Calhoun's progressive approach to scientific inquiry and project-based STEAM activities continues into the Lower School's 3rd-5th grades as well as into Middle School and Upper School. Also see "Learning by Doing."
Early in the year, the focus is on Simple Machines. Exercises center around ramps, screws, pulleys, wheels, axles, levers and wedges. As students become familiar with the objects, the work increases in complexity.
By the middle of the year, the study turns to Chemical Reactions. The children create dough and putty, and work with appropriate powders and chemicals to witness the changes that occur when they are combined. A favorite project is the building of volcanoes. Children are astonished when they erupt in lava (in a color of their choosing!). The unit also includes projects involving the properties of solids, liquids and gases.
The year concludes with a revisit to machines, with the children designing more intricate and functional models.
First graders begin the year with a unit on Recycling. The children look at materials that can and should be reused while observing how recycling is practiced in our homes, the school and in the wider community surrounding Calhoun. In an excursion around the neighborhood, students learned to make tally marks on their self-constructed clipboards, to count the number of garbage, plastic and paper recycling containers. A trip to a recycling center helped the children understand what happens to the glass, paper, plastic, metal and textiles that are being recycled. Final projects include making and using our own paper.

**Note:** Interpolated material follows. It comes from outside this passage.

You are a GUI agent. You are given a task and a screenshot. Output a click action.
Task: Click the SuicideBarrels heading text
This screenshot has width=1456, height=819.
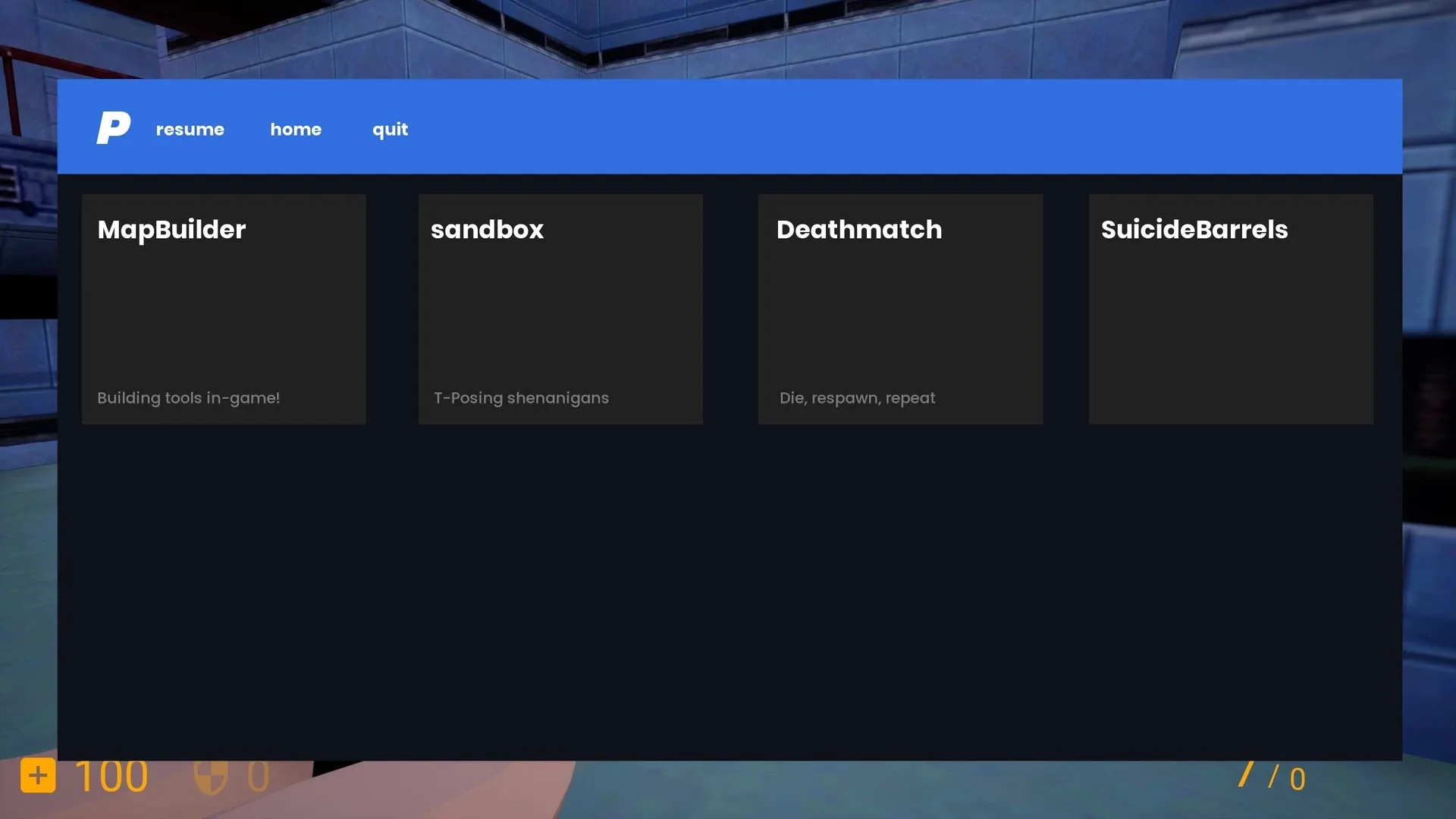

The second unit is a study on Homes. Students observe local building sites and discuss the materials necessary to construct apartment buildings. Components of the study include identifying the personnel involved in these endeavors (architects, engineers, machine operators), plus the equipment and machines crucial to the completion of these projects.
The final study focuses on Farming and Food. Students investigate questions such as: Where does food originate? What do plants need to grow? How does modern technology help farmers? How is food packaged and transported? In conjuction with their research, students learn how to grow and care for a variety of plants.
For the first unit, students examine numerous examples of Rocks and Minerals, learning to identify and classify rocks based on their properties. They further their knowledge through a scavenger hunt at the American Museum of Natural History's Hall of Gems, and culminate the study by creating individual rock crystals.
Other topics throughout the year include Magnetism, Weather, Electricity, Engineering and Astronomy.